Philippines believes no need to increase its own interest rates despite economic boom
Manila will not necessarily match further increases in rates by the US Federal Reserve
Philippine central bank governor Nestor Espenilla said contained inflation means there is no need to increase interest rates in the near term.
“Right now there is no need to move policy rates looking at the inflation outlook,” Espenilla said in Washington where he was attending the annual International Monetary Fund meetings. “It might be too much of an anticipation to say we will raise interest rates at the next review.”
An economic boom accompanied by surging credit growth has fuelled speculation that the Bangko Sentral ng Pilipinas may need to tighten monetary policy.

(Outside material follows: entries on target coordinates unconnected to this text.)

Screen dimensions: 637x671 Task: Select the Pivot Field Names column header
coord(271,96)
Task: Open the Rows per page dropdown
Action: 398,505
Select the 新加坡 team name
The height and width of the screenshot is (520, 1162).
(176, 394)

That would be a divergence from other central banks in Southeast Asia, like Indonesia and Vietnam, that have been easing this year.

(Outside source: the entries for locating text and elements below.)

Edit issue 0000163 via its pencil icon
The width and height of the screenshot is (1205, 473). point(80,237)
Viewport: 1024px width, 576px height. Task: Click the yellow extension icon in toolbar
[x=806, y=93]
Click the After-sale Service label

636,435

The Philippines kept its benchmark interest rate unchanged at a record low of 3 per cent last month. The central bank’s next scheduled meeting to decide policy is on November 9.

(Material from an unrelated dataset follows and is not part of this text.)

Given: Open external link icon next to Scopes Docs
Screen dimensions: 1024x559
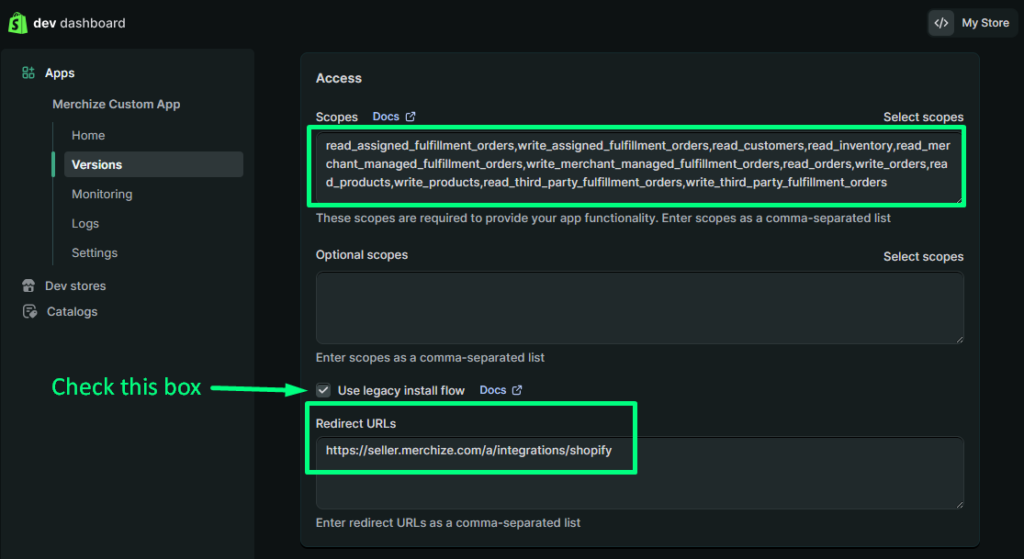Looking at the screenshot, I should point(410,117).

The Philippine economy is headed for a sixth year of growth exceeding 6 per cent, among the world’s fastest. That has not yet translated into an inflation problem with the central bank maintaining its forecast for this year and next year at 3.2 per cent. The bank’s goal is to keep inflation within a range of 2 per cent to 4 per cent until 2020.
“If you look at it purely from that perspective that is not really a big driver for us to move policy rates,” Espenilla said. “Nonetheless we review this on a six-week cycle.”